More than 100 countries don’t keep accurate counts of births and deaths. More than 70 don’t have robust data on poverty. There’s a dearth of accurate, comparable figures on the number of disabled children in almost every nation, U.N. statisticians say.
The world body hopes to help change that by convening its first-ever conference on global data starting this weekend in Cape Town, South Africa.
More than 1,000 government statisticians, private-sector data scientists, politicians and others are expected at the U.N. World Data Forum , which aims to spark new ideas about using the world’s ever-expanding stream of digital information. Tech giants including Google, Facebook and Amazon have signed up to send representatives the four-day event that starts Sunday, U.N. organizers said. The companies didn’t immediately respond to inquiries about their plans.

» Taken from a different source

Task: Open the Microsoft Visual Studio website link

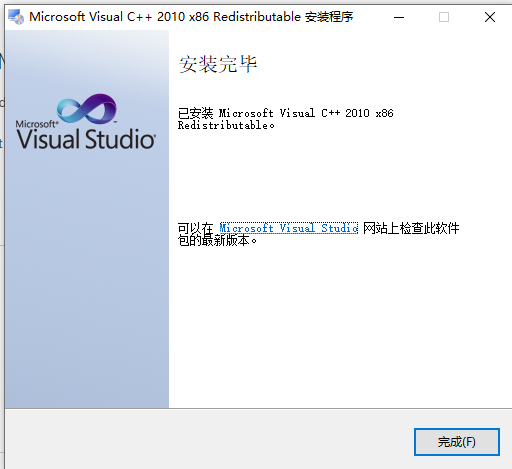Action: [289, 228]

Planned discussions include gleaning information on refugees’ migration from phone records, using data to illustrate people’s concerns, and mapping poverty and measuring crop yields by scouring satellite images.
“Data are not only for policymakers — data are also for citizens, who need to have access to data to understand what is happening in their various communities … and to be able to hold the various layers of government accountable,” Stefan Schweinfest, director of the U.N.’s Statistics Division, said at a news conference Tuesday. “This is something really that we are well placed, at the U.N., to invest in.”
The U.N. already collects and puts out information on subjects ranging from trade to temperatures to how people spend their time.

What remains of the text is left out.